State-owned Kiwibank has posted a record interim profit of $71 million, and suggested it may commence dividend payments, but warns high levels of competition could put pressure on margins during the second half of the financial year.
The half-year result for the six months to December 31 was a 36 per cent increase on $52 million profit the Wellington-based bank reported in the same period a year earlier.
Total lending rose 2.9 per cent to $15 billion, while customer deposits lifted 4.2 per cent to $13.3 billion.
Operating revenue increased 14.1 per cent to $283 million.
The Kiwibank result helped boost parent company New Zealand Post's half-year net profit to $100 million, a 40 per cent increase on the same period of 2013.
Chief executive Paul Brock said Kiwibank may pay the first dividend in its 13-year history in this financial year.
He said the "encouraging" interim result - which reflected the recovery from the Christchurch earthquakes and global financial crisis - pointed to a record full-year performance.
"The underlying strength of the performance was [a result of] improved net interest margin and containment of costs," Brock said. "Margin improvement was driven by favourable funding conditions as lower funding costs provided an offset to lower lending margins resulting from strong competition and customer preference for fixed-term loans."
ASB chief executive Barbara Chapman expressed similar sentiment this month when the Australian-owned bank reported a 7 per cent rise in statutory half-year profit to a record $444 million.
Falling wholesale interest rates are allowing banks to access funding more cheaply.
However, Kiwibank said its net interest margin, which rose 34 basis points to 2.16 per cent in the half-year, could "ease" during the second half as a result of "continued competitive pressures" on both lending and deposit margins.
But if the official cash rate was to remain on hold at 3.5 per cent, as expected, that could reduce or even reverse home loan switching from floating to fixed rates, which would help maintain margins, the bank added.
Kiwibank said it had impaired assets of $30 million at December 31, down from $39 million on the same date a year earlier.
Impaired assets at the end of 2014 were 0.20 per cent of gross loans and advances, below ASB's 0.36 per cent and ANZ's 0.53 per cent, the bank said.
Brock said the bank had 880,000 customers as at December 31, of which 418,000 had most or all of their banking with KiwiBank, representing a market share of 11.6 per cent.
Meanwhile, New Zealand Post's half-year revenue rose to $879 million from $860 million in the previous corresponding period.
In addition to the Kiwibank contribution, the state-run postal company's $100 million interim profit was also aided by the sale of its Australia-based Couriers Please business to Singapore Post for A$95 million.
New Zealand Post's underlying profit, adjusted for non-recurring items, rose 18 per cent to $84 million.

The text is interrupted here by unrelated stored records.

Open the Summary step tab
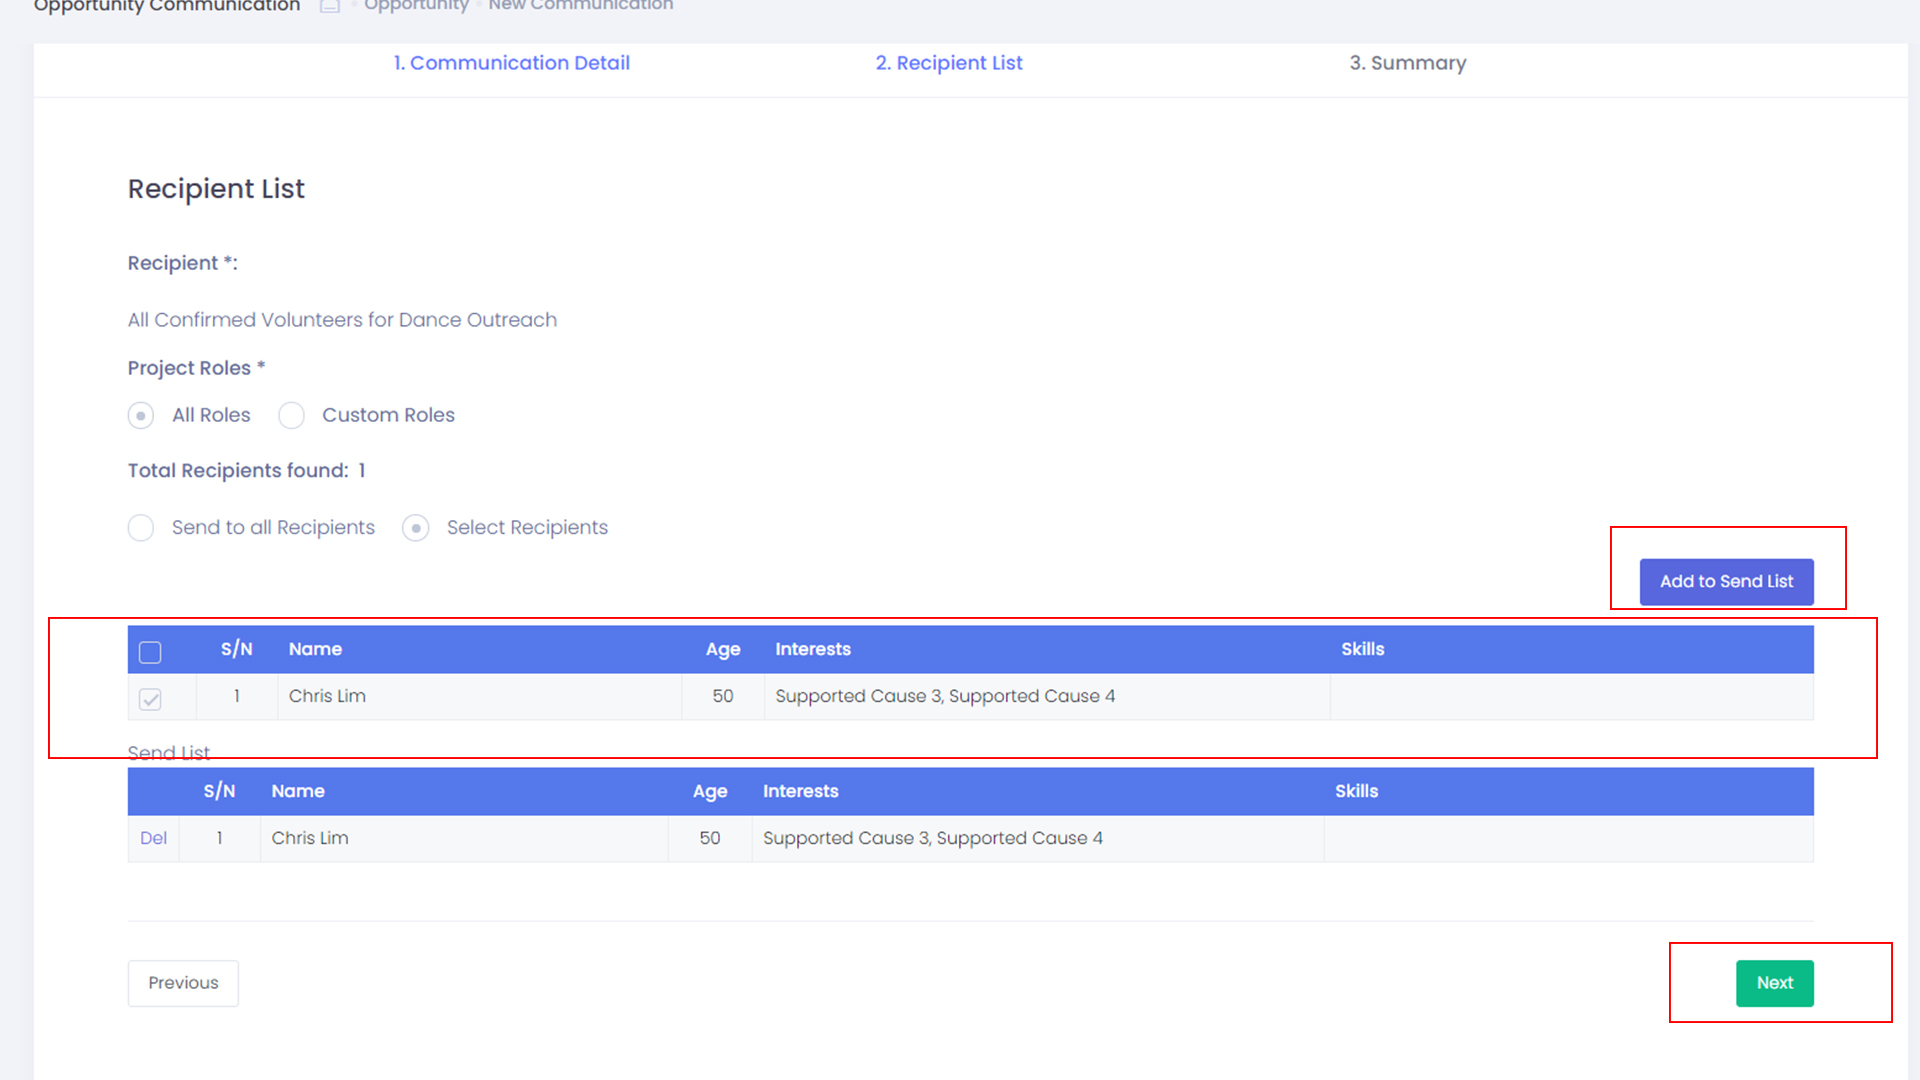 (x=1407, y=63)
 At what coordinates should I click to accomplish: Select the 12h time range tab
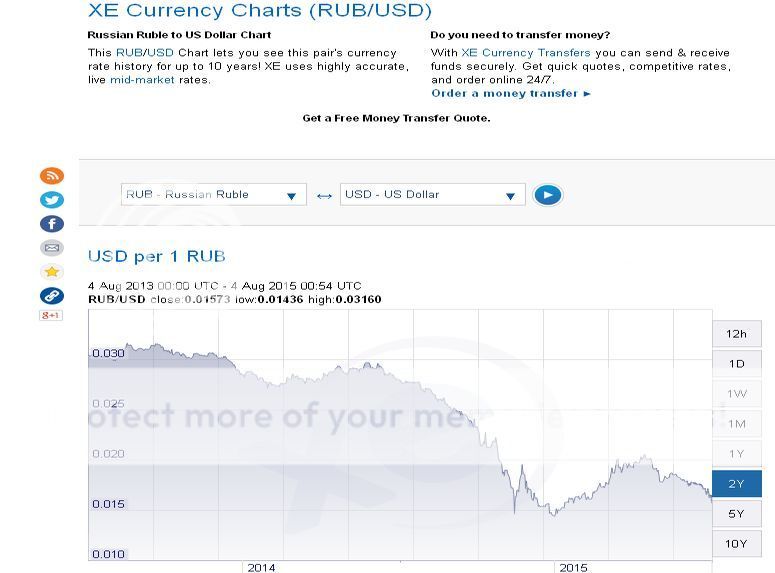(x=736, y=334)
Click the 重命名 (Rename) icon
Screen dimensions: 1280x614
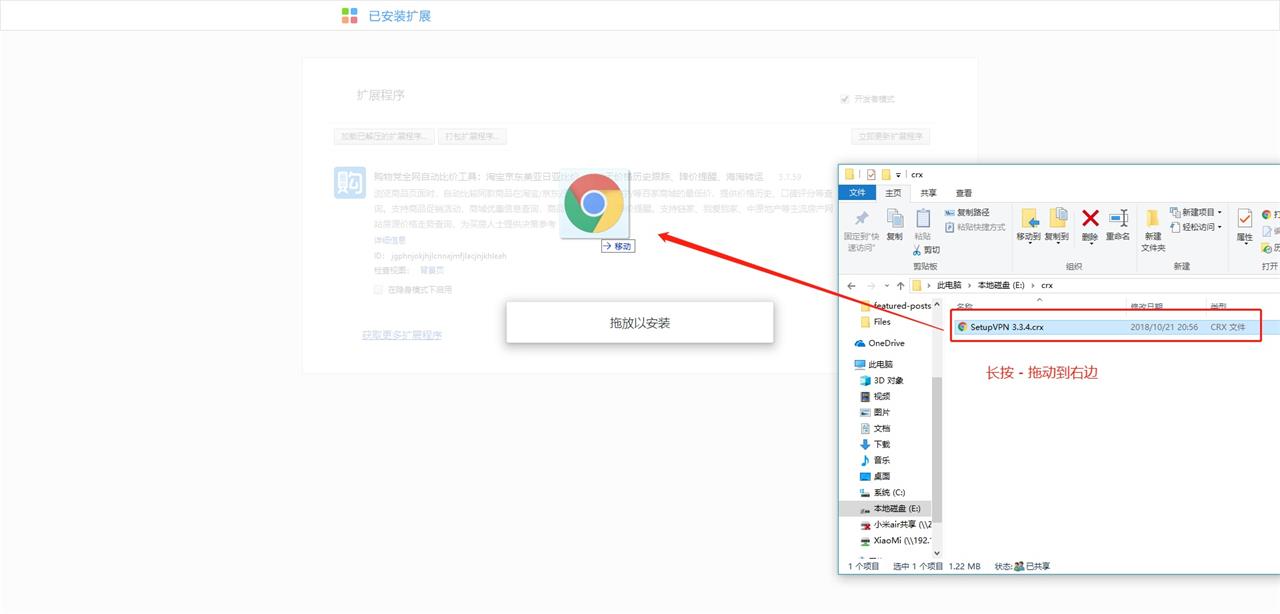coord(1118,219)
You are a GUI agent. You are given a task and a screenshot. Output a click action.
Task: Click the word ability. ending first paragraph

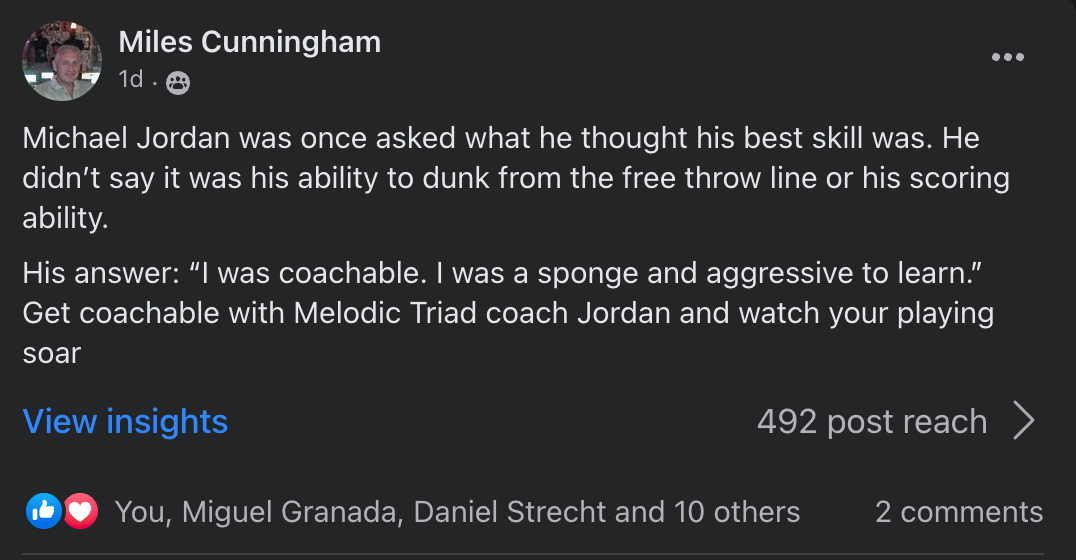(x=65, y=218)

The company declared an interim dividend of $2.5 million.
New Zealand Post chief executive Brian Roche said the firm was delivering more parcels than ever before as a result of growth in online shopping and an associated increase in inbound parcels in the lead-up to Christmas.
Letter volumes fell 9.8 per cent.
New Zealand Post will reduce postal deliveries to three days a week from July at the cost of 400 jobs.